For more about Despicable Me and the Despicable Me Blu-ray release, see Despicable Me Blu-ray Review published by Kenneth Brown on December 15, 2010 where this Blu-ray release scored 4.5 out of 5.
Directors: Pierre Coffin, Chris Renaud
Writers: Ken Daurio, Sergio Pablos, Cinco Paul
Starring: Steve Carell, Jason Segel, Russell Brand, Julie Andrews, Will Arnett, Kristen Wiig
» See full cast & crew
Despicable Me Blu-ray Review
"We are going to pull off the true crime of the century. We are going to steal the moon!"
Reviewed by Kenneth Brown, December 15, 2010
Pixar and Dreamworks have long held a stranglehold on critically acclaimed computer animated films, and for very good reason. Other animation studios have tried to earn a seat near the head of the table, they really have. But few have produced the kind of memorable, fully realized family fare that Hollywood's go-to animation houses have delivered over the last fifteen years. Well, it looks as if the times, they are a-changin'. While Pixar and Dreamworks served up their best films to date in 2010 -- Toy Story 3 and How to Train Your Dragon, respectively -- another clever contender confidently strode into the ring: Illumination Entertainment. Without an in-house animation studio at their disposal, Illumination turned to outside talent around the world; a move that could have ended in failure, but instead gave us Despicable Me, a sharp, sprightly slice of family fun. Illumination not only beat Dreamworks to the punch, releasing an animated film about rival supervillains some four months before Megamind debuted, it outclassed its Mega-competition in nearly every way. In fact, Despicable Me has but one weakness: comparisons to the year's best, How to Train Your Dragon and Toy Story 3.
Meet Gru (Steve Carell), the world's most despicable supervillain. Evil in every conceivably cartoonish way, he and his army of Minions (voiced by co-directors Pierre Coffin and Chris Renaud) strike fear around the globe, swiping monuments and wreaking havoc on a helpless populous. Until, that is, rival madman Vector (Jason Segel) steals Gru's thunder -- and subsequent reputation as the planet's Number One Supervillain -- by staging an elaborate heist involving the entire Pyramid of Giza. Before long, the Bank of Evil's president, Mr. Perkins (Will Arnett), refuses to fund Gru's next act of villainy, stealing the moon, until Gru can obtain a shrink ray from a maximum security facility overseas. To Gru's dismay though, Vector thwarts his plans once again, nabbing the shrink ray and locking it away within his impenetrable lair. Not one to be outdone, Gru takes note of Vector's love of cookies, adopts three young girls (Miranda Cosgrove, Dana Gaier and Elsie Fisher) from a local orphanage, and uses their cookie-selling skills to infiltrate Vector's home. Everything goes according to plan... everything except the affection Gru begins to develop for the girls. But can the world's greatest villain become the world's greatest dad?

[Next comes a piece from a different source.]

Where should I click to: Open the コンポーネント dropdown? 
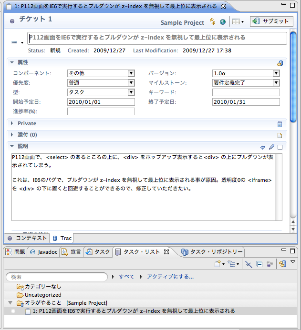tap(131, 73)
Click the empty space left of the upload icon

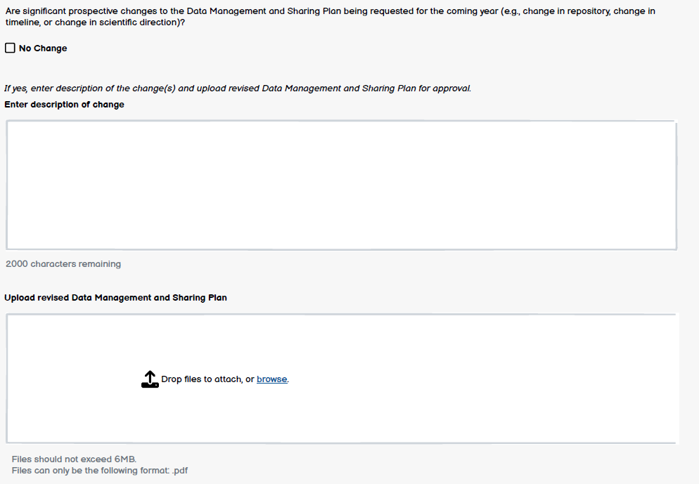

Despicable Me is at its best when it clings to its premise -- two supervillains shall enter, one shall leave -- but the film's softer, sweeter subplots rarely detract from the thrust of the story. If anything, they enhance it. Gru is the main attraction here, and Coffin and Renaud keep him front and center as often as the narrative permits. The girls are a catalyst for change; they don't steal the show, their presence isn't overwhelming, and their cute-n-cuddly, rough-n-tumble schtick is deployed with restraint and sharp comic timing. But the girls aren't afterthoughts either. Margo's streetwise cynicism keeps the band of orphans in check, Edith's tomboy tomfoolery strikes a nice balance between the sisters, and little Agnes' brazen naivety rounds out the trio perfectly. They come to trust Gru in different ways and, in turn, rekindle feelings in his still-vulnerable heart he thought he successfully buried decades before. To their credit, Coffin, Renaud and screenwriters Ken Daurio and Cinco Paul make Gru's inevitable transition from baddie to daddy believable, funny and, yes, even heartwarming. A number of supporting characters play equally important roles in his slow-but-steady transformation -- his elderly live-in collaborator, Dr. Nefario (Russell Brand); hundreds of childlike creations dubbed Minions; and his dear dastardly mum (Julie Andrews) -- and his battles with Vector are woven into the fabric of the story perfectly. Despicable Me could have easily been a haphazard string of set pieces and gags, but the filmmakers connect dozens of plot points with Pixar precision.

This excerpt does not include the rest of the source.